Friday, August 20, 2010

Core Identity

Recently I found myself confronted with the question "What's left once you've sacrificed your core identity?".
I'm not quite sure what exactly triggered it, but that would be beside the point. I found myself thinking about the "Venediger Gruppe". The result of that was nothing short of a shock treatment.
I used to go hiking there a lot. You might even call me someone who used to be someone of an expert regarding that mountain group! I used to be able to name every single mountain top. I used to be able to name every single glacier and sub-glacier. I used to be able to name every single trail by name. Of more than 90% of the trails I even knew the average hiking time. I used to be able to name all the mountain huts in that particular mountain group.
Now I barely can get the major mountain tops together. I didn't even try my luck with the glaciers, trail names and average hiking times. That by itself would have been absolutely terrible. But the worst thing was still to come. That happened when I only could name about 2/3's of the mountain huts. That was a pure shock treatment for me.
Most people most likely won't get the issue that's at hand here. For me that's way more than forgetting certain things. This is a symptom that I've started to compromise and sacrifice my core identity.
Fact is that I'm an mountaineer at the core. That's what I am. Fact is that thinking about that particular mountain group used to make me happy. For me it is a place where I feel truly at home and can experience true peace. Forgetting about major parts of that mountain group, tells me that my core identity has definitely been compromised... and I really don't like that idea at all!! In the past few years I have been making so many compromises and so many sacrifices that I don't even really know who I am anymore. A different kind of persona has emerged you might say. When I look at that I not only absolutely dislike it but it almost makes me wanna throw up!!!

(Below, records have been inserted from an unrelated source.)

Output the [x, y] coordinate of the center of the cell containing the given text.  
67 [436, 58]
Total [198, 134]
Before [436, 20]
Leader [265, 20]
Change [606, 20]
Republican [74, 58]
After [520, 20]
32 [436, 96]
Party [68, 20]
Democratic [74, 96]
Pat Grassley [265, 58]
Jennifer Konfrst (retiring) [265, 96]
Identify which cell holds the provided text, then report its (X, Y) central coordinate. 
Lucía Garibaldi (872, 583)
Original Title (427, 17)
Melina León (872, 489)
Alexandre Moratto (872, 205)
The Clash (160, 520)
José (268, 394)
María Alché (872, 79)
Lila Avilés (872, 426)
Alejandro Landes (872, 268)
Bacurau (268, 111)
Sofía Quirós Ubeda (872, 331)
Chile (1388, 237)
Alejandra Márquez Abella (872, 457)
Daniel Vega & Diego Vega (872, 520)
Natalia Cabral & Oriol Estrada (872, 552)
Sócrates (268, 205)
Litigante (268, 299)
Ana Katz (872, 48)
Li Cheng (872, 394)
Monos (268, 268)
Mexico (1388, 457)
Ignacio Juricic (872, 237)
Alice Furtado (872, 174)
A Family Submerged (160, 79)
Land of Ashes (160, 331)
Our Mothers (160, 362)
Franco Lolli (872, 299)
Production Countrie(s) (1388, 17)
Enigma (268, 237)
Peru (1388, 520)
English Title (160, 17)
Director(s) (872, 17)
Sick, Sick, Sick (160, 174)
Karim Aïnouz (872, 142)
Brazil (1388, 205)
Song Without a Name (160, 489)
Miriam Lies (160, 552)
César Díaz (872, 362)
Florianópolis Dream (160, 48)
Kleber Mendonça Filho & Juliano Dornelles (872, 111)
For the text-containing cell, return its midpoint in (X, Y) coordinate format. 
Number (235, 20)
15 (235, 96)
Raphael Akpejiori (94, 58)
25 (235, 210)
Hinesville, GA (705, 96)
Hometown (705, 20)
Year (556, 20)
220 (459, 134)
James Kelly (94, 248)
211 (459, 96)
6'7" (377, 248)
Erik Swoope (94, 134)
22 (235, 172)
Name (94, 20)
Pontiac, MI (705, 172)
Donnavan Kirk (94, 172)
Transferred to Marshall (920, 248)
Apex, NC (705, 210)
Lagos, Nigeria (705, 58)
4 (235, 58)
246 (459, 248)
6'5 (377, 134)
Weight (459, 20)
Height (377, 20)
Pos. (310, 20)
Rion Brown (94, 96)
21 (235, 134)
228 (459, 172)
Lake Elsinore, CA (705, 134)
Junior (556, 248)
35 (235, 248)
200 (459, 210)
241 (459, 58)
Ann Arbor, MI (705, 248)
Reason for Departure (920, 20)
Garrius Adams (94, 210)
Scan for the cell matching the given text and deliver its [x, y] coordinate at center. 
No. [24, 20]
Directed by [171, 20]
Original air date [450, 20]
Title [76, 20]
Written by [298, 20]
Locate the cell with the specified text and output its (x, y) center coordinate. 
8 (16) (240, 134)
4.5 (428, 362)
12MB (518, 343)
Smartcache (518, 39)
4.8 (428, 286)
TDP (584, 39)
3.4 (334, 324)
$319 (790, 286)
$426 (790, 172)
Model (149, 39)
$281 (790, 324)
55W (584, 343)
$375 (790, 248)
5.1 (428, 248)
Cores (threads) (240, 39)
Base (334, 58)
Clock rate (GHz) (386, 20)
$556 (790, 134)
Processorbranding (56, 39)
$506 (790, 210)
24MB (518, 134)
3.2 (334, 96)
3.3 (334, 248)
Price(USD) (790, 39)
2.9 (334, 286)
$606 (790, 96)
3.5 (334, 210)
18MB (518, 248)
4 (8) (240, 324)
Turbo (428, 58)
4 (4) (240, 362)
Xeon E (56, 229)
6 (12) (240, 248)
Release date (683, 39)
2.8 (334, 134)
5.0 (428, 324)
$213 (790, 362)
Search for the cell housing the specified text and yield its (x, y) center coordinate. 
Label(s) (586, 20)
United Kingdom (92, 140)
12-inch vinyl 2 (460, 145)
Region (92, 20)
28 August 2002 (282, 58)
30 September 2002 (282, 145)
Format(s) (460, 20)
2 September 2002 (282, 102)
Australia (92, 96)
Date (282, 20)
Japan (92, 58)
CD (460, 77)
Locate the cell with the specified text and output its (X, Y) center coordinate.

That got me thinking about "what's left once you've sacrificed your core identity?".
The answer to that question is quite sobering. Well you do still exist after having sacrificed your core identity. But I would hardly call that a life. You do exist... but that's pretty much it. Without your core identity you are nothing more than a empty, superficial shell with no soul. If such a life is worth living, well that's something that everyone has to figure out for themselves. If I had to sacrifice my core identity in order to keep the status Q alive, well then I would rather take a gun and shoot myself!! That's a life absolutely not worth living, as far as I'm concerned!!